How to Develop a Business Idea You Know Will Work Before You Start

The power of tribe-building before you need one

Photo by Aditya Chinchure on Unsplash

All creators need a tribe of loyal customers willing to buy their work. Without a tribe, most business ideas become gambles — we build it and hope someone will buy it when we’re done. This is an expensive gamble, both in money and time.

What if we dug the well first?

What if you had a group of people you could count on, consistently, not only to buy your best work, but to help you tailor the work to meet their needs? You can have this group, and it’s not as hard as you might think. Yes, tribe-building takes time, but once you find your best process, it’s a method of rinse-wash-repeat.

Not only is a tribe a powerful sales asset, but you can also use your tribe to develop your first big product before you waste a bunch of money launching a dud to an empty room.

We can’t our tribe directly, but we can ask them what they don’t want.

So, instead of gambling our time and money on ideas no one wants, we’ll start with a hungry crowd, ask them what they want in a way they can tell us, survey them for more details, have them prove our concept by asking for money, and delivering exactly what they ask for.

We start with the end and work backwards.

Our tribe, if chosen well, will lead us in the direction we want. Now, they won’t create the product for us. As entrepreneurs, the creation and innovation is our idea. But we don’t have to (and shouldn’t) create our biggest products in a vacuum.

It’s time to stop gambling and start developing sure-things.

How to uncover a successful product before you make it

Using measured feedback from your tribe, we’ll develop a targeted product your customers want, using their language, delivered in a way they want to consume it.

1. First, we choose who to serve

We start by choosing our niche. Who do you want to serve? I serve writers and creators. Maybe you serve plumbers or coders. No one can pick our niche for us. Your tribe is a personal decision. What group of people winds your watch? Who would you like to serve the rest of your life? What topics light your fire, even though it’ll take an insurmountable effort to make your business a success? Find your niche first. Without a group of people, we can’t target our ideas.

2. Next, we dig the well

This is the list-building part. We start with 10 subscribers, then 100, then 1,000, then 10,000. Once we find a list-building method that works for us, we repeat the process and never stop. We develop a free, valuable product (Easy Invite) we can give our people, in exchange for the privilege of contacting them through email.

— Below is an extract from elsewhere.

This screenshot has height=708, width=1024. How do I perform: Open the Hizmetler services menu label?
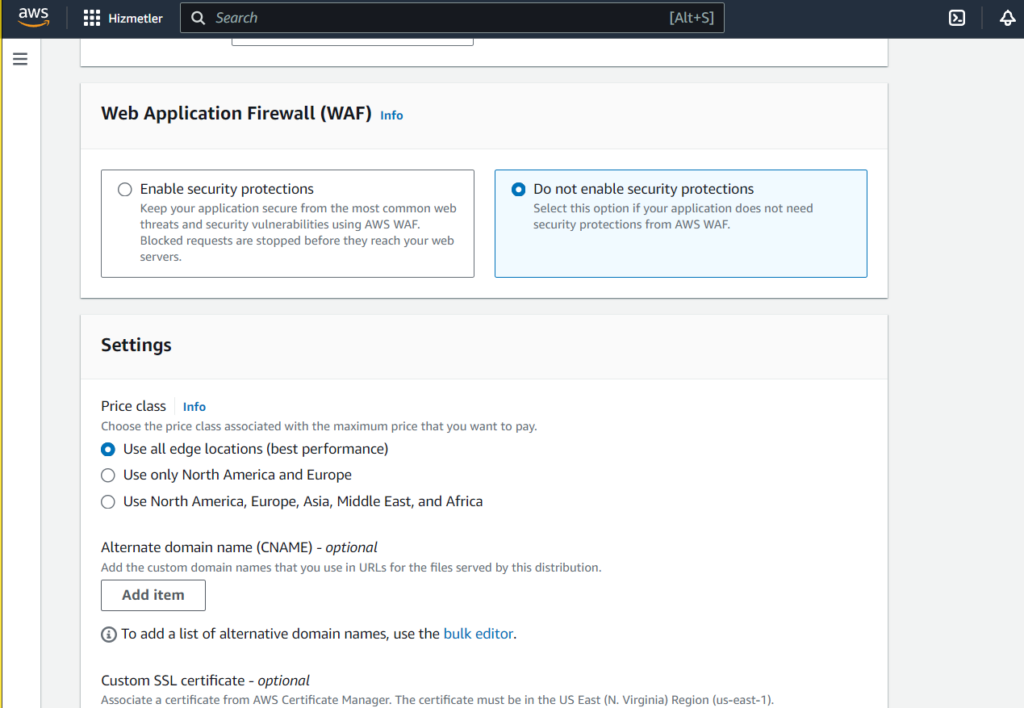[135, 18]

3. We set-up an automated welcome sequence

Early, during this sequence, we use the most-important question, highlighted by Ryan Levesque's book, Ask. Ryan calls this the deep-dive survey:

With regards to [your niche here], what’s the single-biggest hurdle/frustration/paint-point, where if you could wave a magic wand, you’d fix it today?

We collect these answers and divide them into larger buckets (3–5 buckets max). The longest answers are the ones you should pay most-attention to. Once you have 3–5 big categories where you can serve your audience, choose one broad idea you believe will serve 80% of your tribe.

Once you develop these larger buckets, create a 5–10 item survey that will help narrow your ideas to develop a beta idea for a product (the idea we’ll use in step 5).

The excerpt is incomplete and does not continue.